Exercise passage:
TV Critic Nicola Maclean counts down her favourite shows that have been translated from the pages of books to our TV screens
The Handmaid’s Tale, Hulu.
In times of political uncertainty, dystopian literature allows us to explore our fears of what the world may become from the safety of an armchair. Nowadays, it can be difficult to find something new and exciting from this genre, as what could be worse than what is happening in front of our very eyes?
While Margaret Atwood’s 1985 feminist novel is certainly not new, the 2017 adaptation is very much exciting and a seamless translation of the source material. The camerawork in particular is stunning, with intensive close-ups on Offred (Elisabeth Moss) capturing the subtlest flickers and changes of emotion. The lighting and colour palettes perfectly reflect the tone of each scene, with the handmaids’ blood-red robes a literal stain on the grey city walls. The first series was widely regarded as the most important television show of 2017, and while the later series are beginning to wander, nothing can compare with the cultural shockwave that those first episodes produced. It is an adaptation that refuses to be ignored.
The Haunting of Hill House, Netflix.

Task to carry out: Continue the countdown of favorite TV adaptations of books from where it stops, beginning with the write-up for The Haunting of Hill House.

Extracted material:
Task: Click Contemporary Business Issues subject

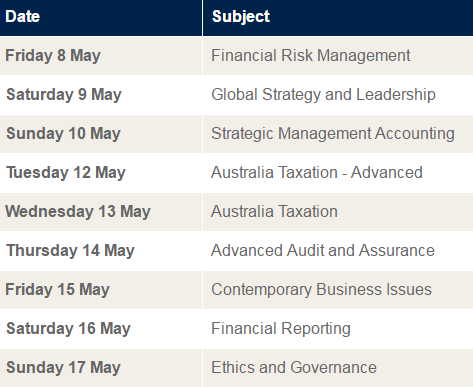Action: click(x=321, y=289)
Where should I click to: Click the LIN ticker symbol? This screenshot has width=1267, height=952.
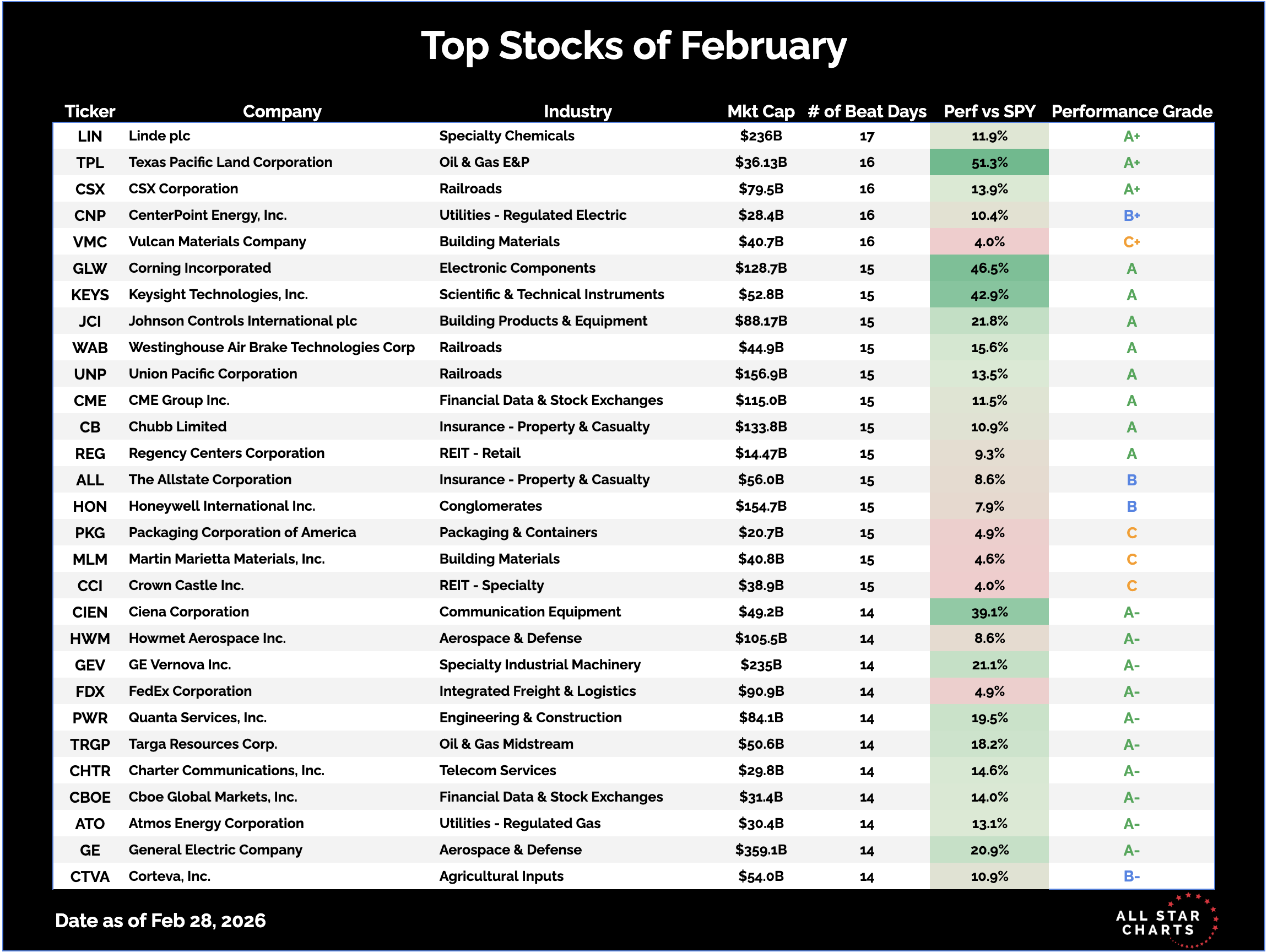(90, 136)
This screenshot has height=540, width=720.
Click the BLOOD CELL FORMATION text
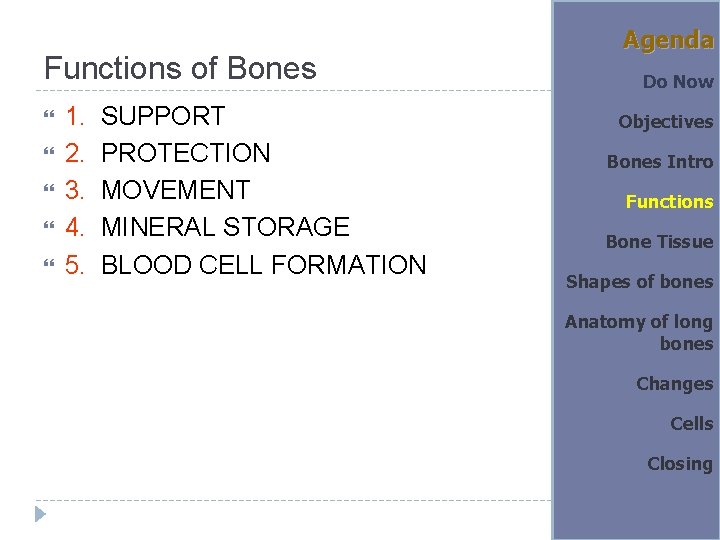pos(264,265)
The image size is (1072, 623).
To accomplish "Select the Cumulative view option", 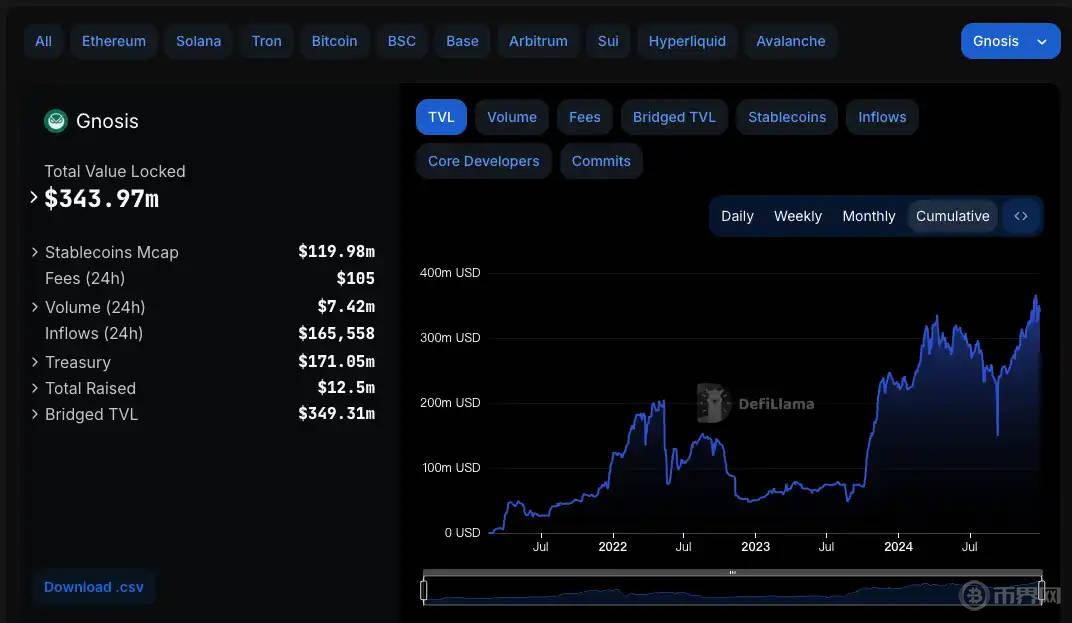I will pos(952,216).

Reply to the exercise:
Hill House is not widely recognised as a true adaptation because the plot differs so hugely from the novel it is based on. The original storyline of The Haunting of Hill House, written by Shirley Jackson in 1959, centres around four unrelated protagonists that explore a haunted mansion due to their interests in the paranormal. Stephen King himself called it ‘as nearly perfect a haunted-house tale as I have ever read’, so any adaptation would be at serious risk of falling short of the source material. It was a wise decision, then, that the makers of The Haunting of Hill House decided to reimagine the plot entirely, instead focusing on the Crain family whose summer spent in Hill House as children has led to serious psychological ramifications in their adult lives.
Although the show went viral when it was discovered you could play ‘Where’s Wally?’ with the ghostly figures that haunt the background of almost every scene, viewers stayed because of its gripping narrative and layered characters. This is adaptation at its best: reimagining for a modern audience while preserving the integrity of the source material.
A Series of Unfortunate Events, Netflix.
This adaptation, when first announced, came with a great deal of suspicion. Memories of the 2004 film resurfaced in the public consciousness, something that we’d purposefully pushed to the dark recesses of our minds. But with the reassurance of author Daniel Handler’s involvement in both writing and production, we crossed our fingers and hoped for a miracle.
And we got one.
Every novel in the series is given the space it needs to shine: two hour-length episodes each. This allows greater fidelity to the source material whilst interacting in new ways with the fictional world of the Baudelaire orphans. Every costume, prop and set piece has been meticulously considered, and the world seems almost Burton-esque in design. The villains counterbalance comedy and darkness with ease, especially with the introduction of Esmé Squalor in series two. With the story’s complexity, a perfect adaptation seems nearly impossible to achieve. But this show’s unapologetic absurdity makes for a vibrant and engaging adaptation, a credit to the book series that captivated me as a child.
Killing Eve, BBC America.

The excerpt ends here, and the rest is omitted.